**What the task asks**
Stopping at the line that holds "Click the SFX", repeat the lines below exactly, starting from the very first and including that final line.
Records for the exercise Start Marker
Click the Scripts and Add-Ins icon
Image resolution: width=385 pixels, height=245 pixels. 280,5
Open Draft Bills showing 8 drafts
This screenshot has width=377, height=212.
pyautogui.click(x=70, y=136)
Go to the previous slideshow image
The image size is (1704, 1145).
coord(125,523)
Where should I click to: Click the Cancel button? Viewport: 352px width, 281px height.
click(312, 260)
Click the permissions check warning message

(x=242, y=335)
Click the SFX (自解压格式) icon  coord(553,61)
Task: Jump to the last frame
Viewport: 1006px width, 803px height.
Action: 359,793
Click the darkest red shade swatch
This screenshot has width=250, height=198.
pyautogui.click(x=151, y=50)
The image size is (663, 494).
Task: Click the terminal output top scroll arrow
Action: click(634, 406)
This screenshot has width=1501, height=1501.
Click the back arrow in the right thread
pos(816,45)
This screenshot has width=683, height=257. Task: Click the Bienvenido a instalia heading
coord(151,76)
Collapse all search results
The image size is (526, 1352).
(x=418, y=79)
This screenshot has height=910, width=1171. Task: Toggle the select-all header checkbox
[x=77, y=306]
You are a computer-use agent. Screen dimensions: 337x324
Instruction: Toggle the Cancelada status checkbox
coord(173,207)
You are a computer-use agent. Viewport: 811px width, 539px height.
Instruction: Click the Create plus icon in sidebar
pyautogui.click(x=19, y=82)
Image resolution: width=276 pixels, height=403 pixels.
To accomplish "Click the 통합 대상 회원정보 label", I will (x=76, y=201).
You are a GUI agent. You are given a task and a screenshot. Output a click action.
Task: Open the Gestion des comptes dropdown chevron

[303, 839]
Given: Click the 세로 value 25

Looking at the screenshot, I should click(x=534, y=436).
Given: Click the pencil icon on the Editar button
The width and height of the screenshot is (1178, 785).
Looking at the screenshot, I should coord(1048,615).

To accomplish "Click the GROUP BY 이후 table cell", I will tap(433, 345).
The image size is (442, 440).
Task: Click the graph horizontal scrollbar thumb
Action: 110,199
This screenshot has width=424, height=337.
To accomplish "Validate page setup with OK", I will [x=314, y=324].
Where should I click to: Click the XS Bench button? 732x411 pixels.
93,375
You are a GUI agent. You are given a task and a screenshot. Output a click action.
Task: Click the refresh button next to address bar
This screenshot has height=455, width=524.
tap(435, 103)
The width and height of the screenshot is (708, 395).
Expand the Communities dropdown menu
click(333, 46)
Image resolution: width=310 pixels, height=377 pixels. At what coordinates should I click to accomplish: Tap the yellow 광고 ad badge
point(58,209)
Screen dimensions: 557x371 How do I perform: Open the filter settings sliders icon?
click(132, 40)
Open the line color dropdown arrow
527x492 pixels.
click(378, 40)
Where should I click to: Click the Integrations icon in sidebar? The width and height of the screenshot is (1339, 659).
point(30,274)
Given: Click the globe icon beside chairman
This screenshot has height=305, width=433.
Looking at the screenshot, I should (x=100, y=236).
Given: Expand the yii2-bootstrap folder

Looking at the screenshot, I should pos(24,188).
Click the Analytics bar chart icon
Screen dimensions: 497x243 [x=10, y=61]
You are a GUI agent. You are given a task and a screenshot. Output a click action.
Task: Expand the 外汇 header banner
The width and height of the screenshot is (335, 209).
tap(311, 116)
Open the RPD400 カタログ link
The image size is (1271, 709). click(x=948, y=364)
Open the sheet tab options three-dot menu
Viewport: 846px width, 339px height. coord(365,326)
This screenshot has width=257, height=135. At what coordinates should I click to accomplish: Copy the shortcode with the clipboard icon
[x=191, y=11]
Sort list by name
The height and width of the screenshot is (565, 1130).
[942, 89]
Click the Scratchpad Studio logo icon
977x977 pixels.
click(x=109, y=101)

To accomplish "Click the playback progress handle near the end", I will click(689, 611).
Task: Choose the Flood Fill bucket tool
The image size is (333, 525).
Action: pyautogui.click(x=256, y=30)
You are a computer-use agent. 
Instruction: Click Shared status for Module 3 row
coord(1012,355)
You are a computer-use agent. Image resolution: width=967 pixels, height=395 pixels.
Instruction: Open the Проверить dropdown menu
Records for the exercise End Marker
**Problem solution**
Click the Scripts and Add-Ins icon
Image resolution: width=385 pixels, height=245 pixels. 280,5
Open Draft Bills showing 8 drafts
This screenshot has width=377, height=212.
pyautogui.click(x=70, y=136)
Go to the previous slideshow image
The image size is (1704, 1145).
coord(125,523)
Where should I click to: Click the Cancel button? Viewport: 352px width, 281px height.
click(312, 260)
Click the permissions check warning message

(x=242, y=335)
Click the SFX (自解压格式) icon  coord(553,61)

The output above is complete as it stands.